Not Work Safe .

Regarding load-out, I can only speak for CAP units that lived continually in the bush and had to carry everything they needed. In addition to 782 gear, rifles, mags, flak jacket, extra bandoliers, knives, frags, full ruck, rations, two canteens, helmet (which we rarely wore but still had to carry), we had to share the weight of M60 ammo belts, HE and lume for two M79s, two radios and spare batteries, a dozen LAAWs, claymores, C4, smoke grenades, flares and a few other items I can’t remember, all told about 80-90 lbs a man—maybe more.

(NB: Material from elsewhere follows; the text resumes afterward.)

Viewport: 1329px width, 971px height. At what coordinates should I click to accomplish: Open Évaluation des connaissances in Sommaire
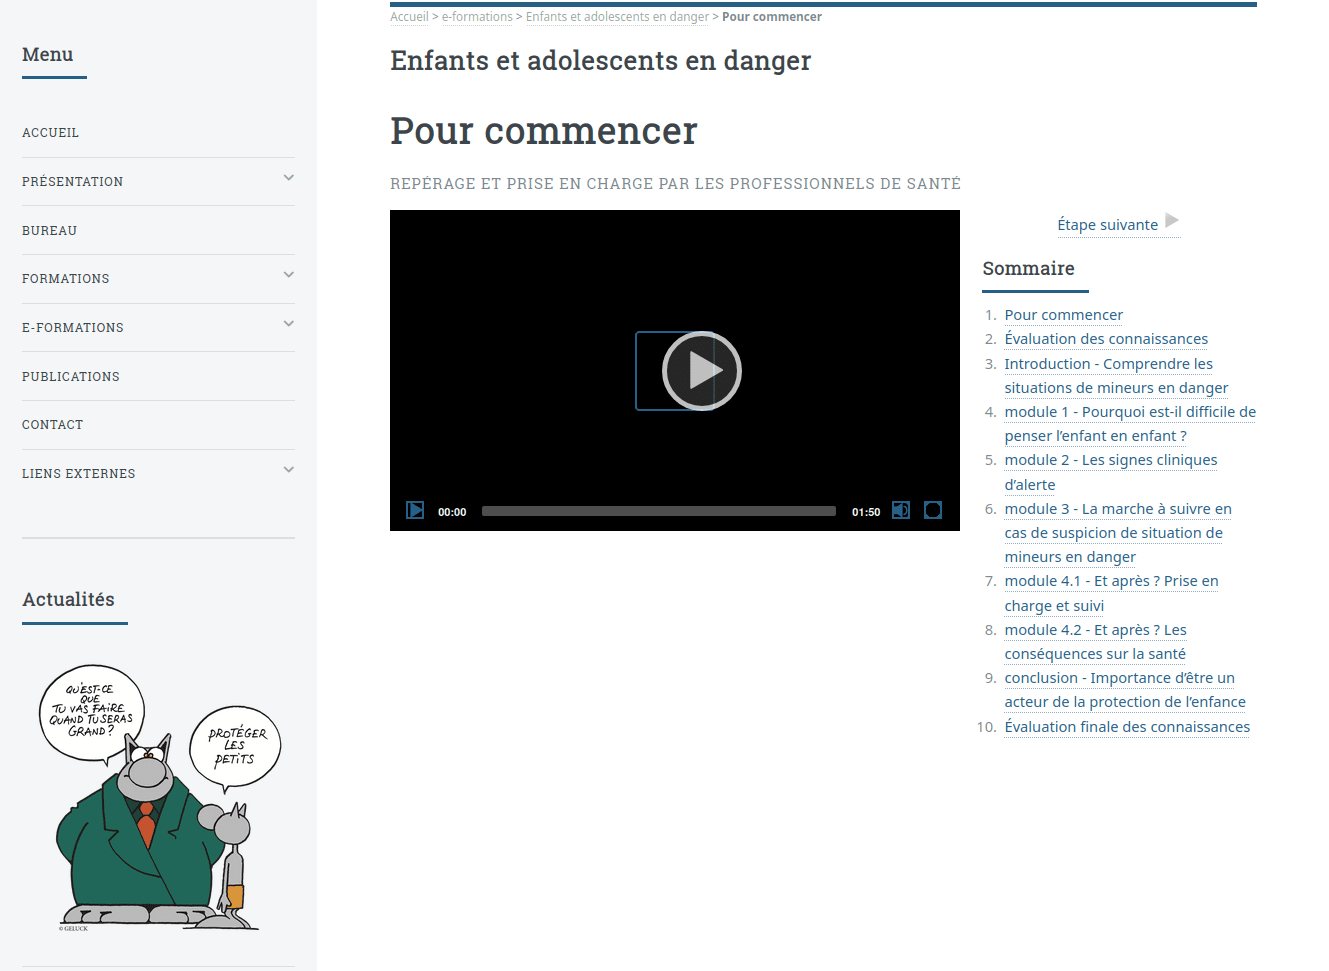click(1106, 339)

The reason we had to carry more than regular Marine infantry units is because the nearest ground react force for us was the nearest 12-man CAP unit. And since each CAP had roughly a 5-square klick AO, reinforcements could potentially be as far away as 8 or 9 klicks depending on relative position of each team. And if we were getting shot up bad enough and called for react, we had to have enough ammo to hold out. Generally our contacts were at night…so best case scenario, if the react unit was only a klick or so on the other side of the river, humping toward us in the dark with their full gear, chances are they’d get there in time to help with medevacs.

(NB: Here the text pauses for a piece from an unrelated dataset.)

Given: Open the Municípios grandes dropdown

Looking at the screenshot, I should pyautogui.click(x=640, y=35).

We had CAS and arty of course, but there was no reserve ground unit that could hop on helos and be at our poz in ten minutes.

Your assessments are probably correct, but I think small autonomous units operating independently in remote areas would be the exception.

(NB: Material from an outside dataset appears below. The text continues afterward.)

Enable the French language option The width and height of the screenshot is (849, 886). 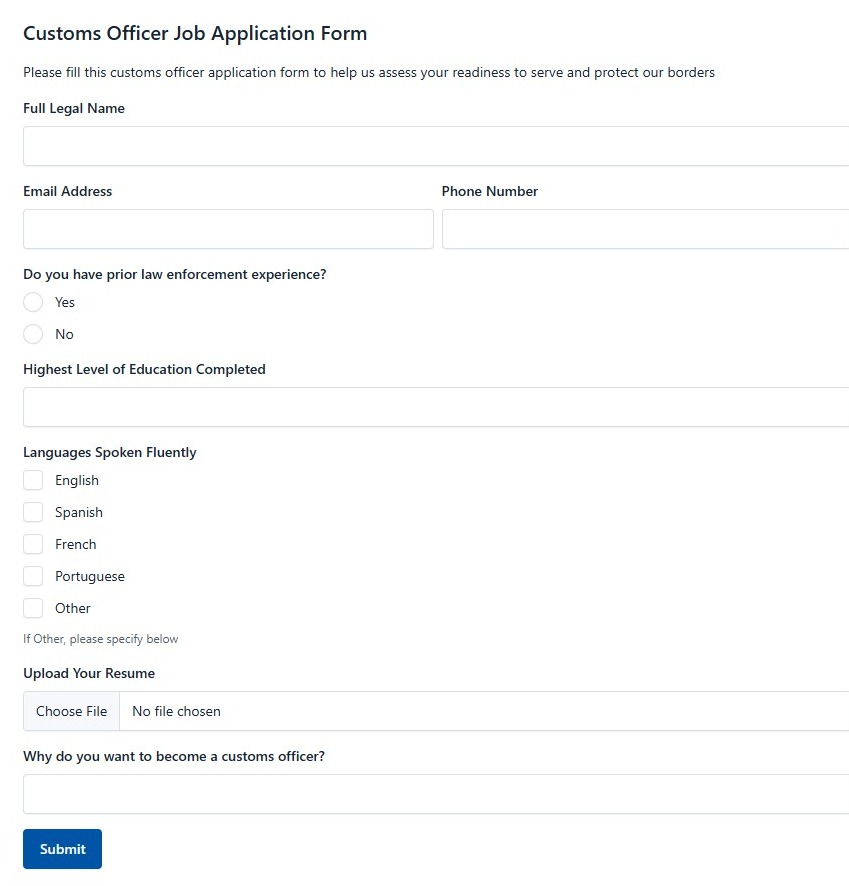(33, 544)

A-Stan 2002. My three man PSYOP team was attached to a SF team for my deployment, which included a USAF TACP.

Vehicles: soft skinned Humvees / and Toyota Trucks
Weapons: 50 cal / M240B / M249 SAW / M4's / M203 / M4 Benelli Shotgun / M9 pistols...a few locally acquired AKs
Armor: old Ranger plate armor, which we never wore...Standard Helmets, which we never wore.
Gear: LBE's, but we used personally bought Blackhawk chest rigs (wasn't much avail on the market at the time)
Misc: AT-4s (Min 2 per vehicle), Frags, Smoke, Flares, MBITR radios, SATCOM vehicle radios, PVS-7 NGV
Uniform: DCU Tri-color and civilian clothes. Ops inside 20 KM of safe house you only had to have one uniform item on...usually pants. Issued desert boots and civilian hiking boots, and baseball hats.
(Note: We took our DCU tops to the riggers who moved the bottom pockets to the upper arm, added velcro, and sewed glint tape to the shoulder area.)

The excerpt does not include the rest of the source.